── Page
Future flows and the clean up of our waterways
“If with a stick you stir well, the poor old River Irwell, very sick of the amusement you will very soon become: for foetid bubbles rise and burst, but that really is not the worst, for little birds can hop about, cry-footed in the scum.”
These words rang out through the backstreets of Manchester at the turn of the 20th Century. They told the full, sorry story of water; the Northwest’s vast natural resource, which was used and abused as the workhorse of the Industrial Revolution.
Back in 1901, when the popular street poem was probably first coined, the merchants of Liverpool and Manchester were falling over themselves to put the resource to work; commercially speaking, both cities walked on water. Manchester had thrown up its famous Ship Canal less than ten years earlier to bypass the ocean-going trade that had made Liverpool the finest port in Britain’s Empire. The rivers Mersey, Medlock and Irk fed the cotton and silk mills and the canal network shipped the Duke of Bridgewater’s coal for sale at Manchester’s Castlefield. Water helped to make England’s Northwest the birthplace of the Industrial Revolution.
There are plenty of documented descriptions of the environmental price that was paid in the process. An old Scouse joke once said that you wouldn’t drown if you fell into the Mersey Estuary: you’d die of poisoning instead. As recently as 1972, Jeremy Bugler devoted a chapter in his book ‘Polluting Britain’ (Pelican) to “the country’s most polluted estuary and river system.” He called it “Mourn for the Mersey.” The catalogue of filth he depicted didn’t include the 221 million gallons of sewage and 193 million gallons of trade effluent that the Mersey and two of its tributaries brought down to the estuary every day.
All that was before the Mersey Basin Campaign (MBC). Launched 17 years ago, it remains at the vanguard of cleaning up the mess with a multi-billion pound, 25-year programme for 2,000 kilometres of rivers, canals and streams funded by Government, Europe, United Utilities, the Environment Agency, local authorities and industry. The wise old heads in urban regeneration, who have seen myriads of fleeting public/private sector partnerships stagnated by political agendas in the post-industrial era, reserve particular respect for the way MBC seems to have bonded its partners over time.
There was one clue to the riches that water might once again offer as the Campaign got down to business in the 1980s - the retail and residential development centred on the redbrick warehouses of Liverpool’s Albert Dock, which was quietly on the way to becoming one of the most popular tourist attractions in Britain. Beyond that, no one had lost much sleep over water management since the demise of the old Lancashire Rivers Board in the 1950s - a body that was well meaning at best, managing neither to stop nor significantly control the development of artificial silk and viscose industries with their noxious effluents.
────
── Extracted records
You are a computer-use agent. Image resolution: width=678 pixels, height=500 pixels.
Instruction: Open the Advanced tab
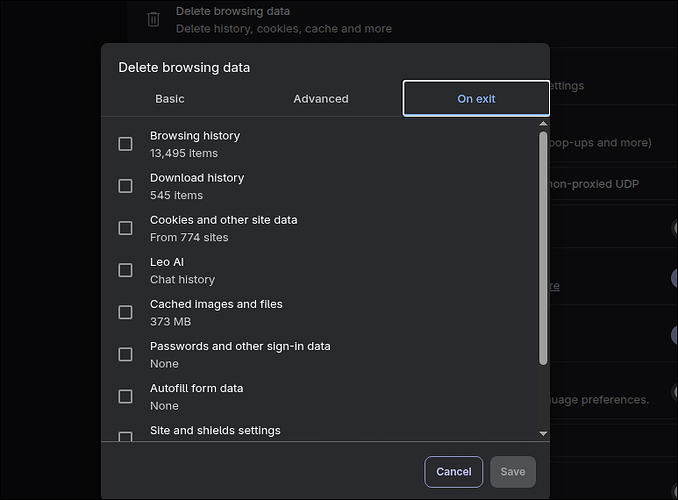coord(321,99)
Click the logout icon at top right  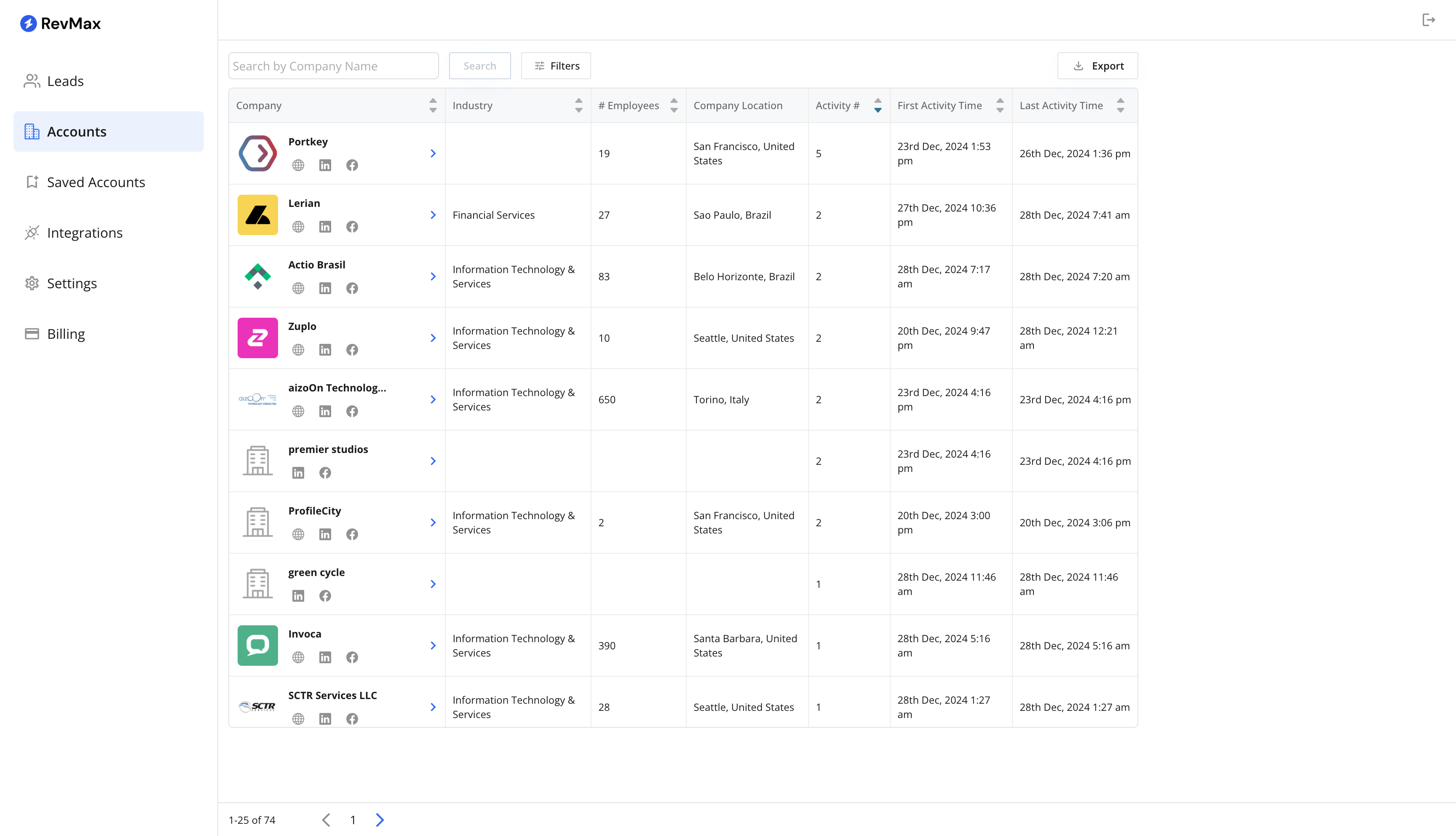[x=1429, y=20]
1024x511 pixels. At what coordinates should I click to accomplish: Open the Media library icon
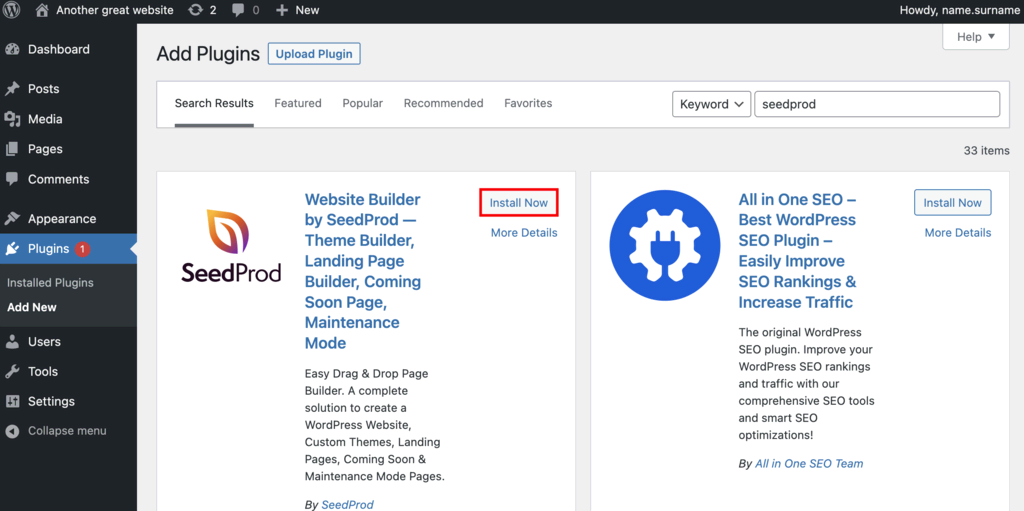12,119
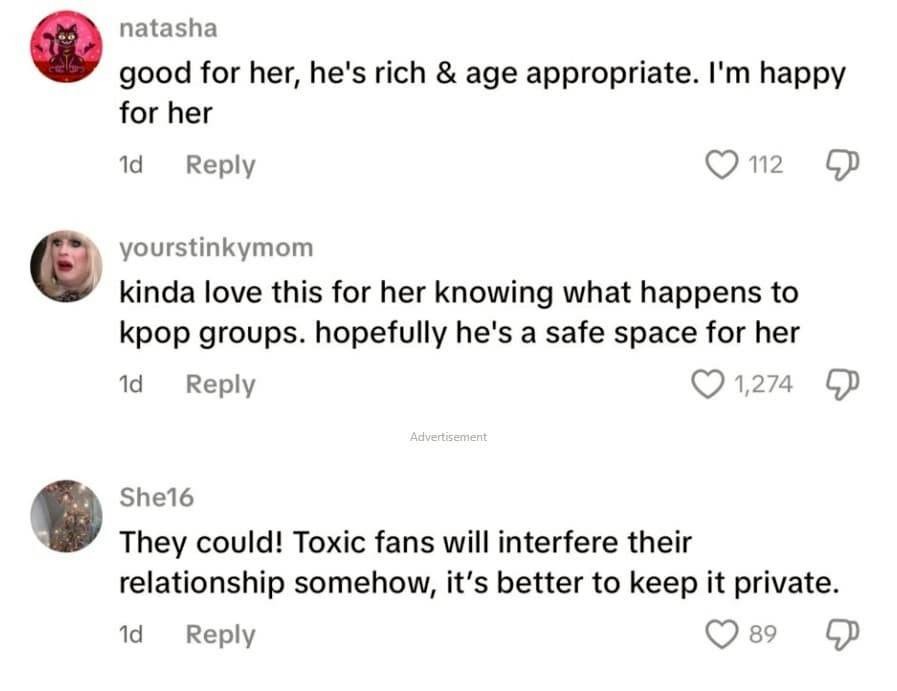Screen dimensions: 897x691
Task: Reply to yourstinkymom's comment
Action: pos(220,384)
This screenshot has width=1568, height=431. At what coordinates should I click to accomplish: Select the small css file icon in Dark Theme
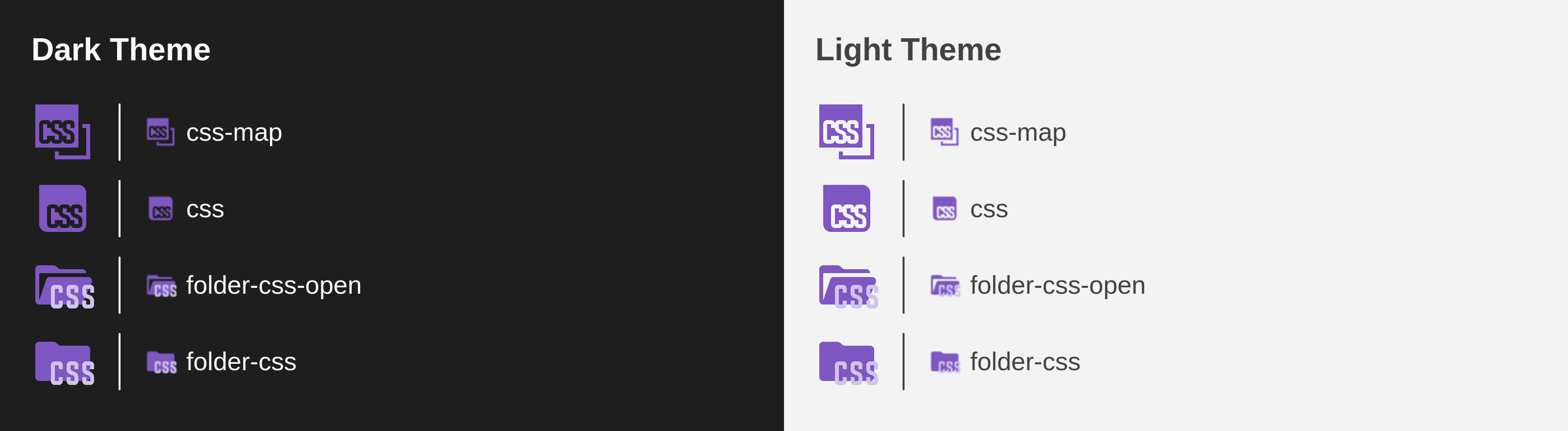click(x=161, y=208)
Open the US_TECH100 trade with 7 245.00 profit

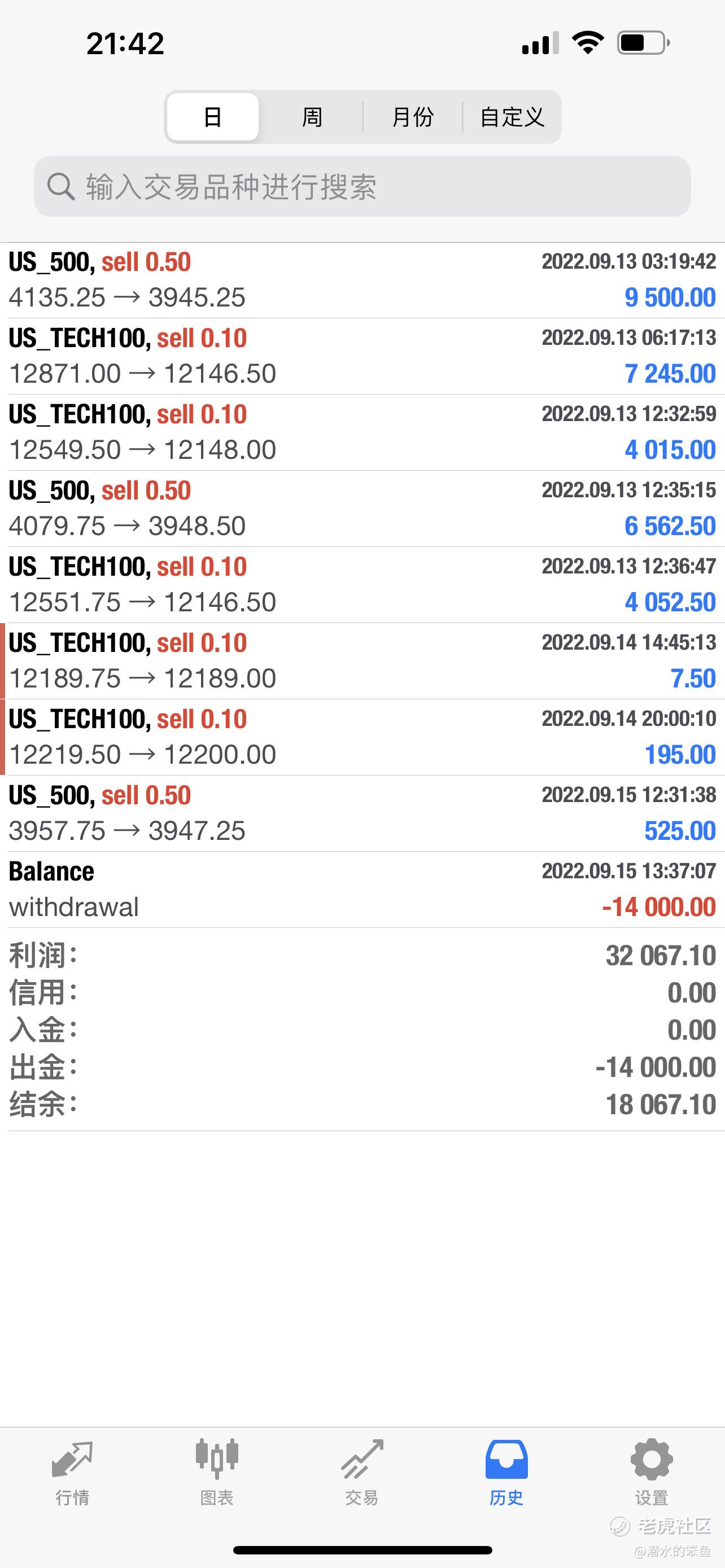click(362, 356)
────
:: Written instruction ::
Translate this sentence from the waterways article into Spanish: "Water helped to make England’s Northwest the birthplace of the Industrial Revolution."

:: Answer to this problem ::
El agua ayudó a convertir el noroeste de Inglaterra en la cuna de la Revolución Industrial.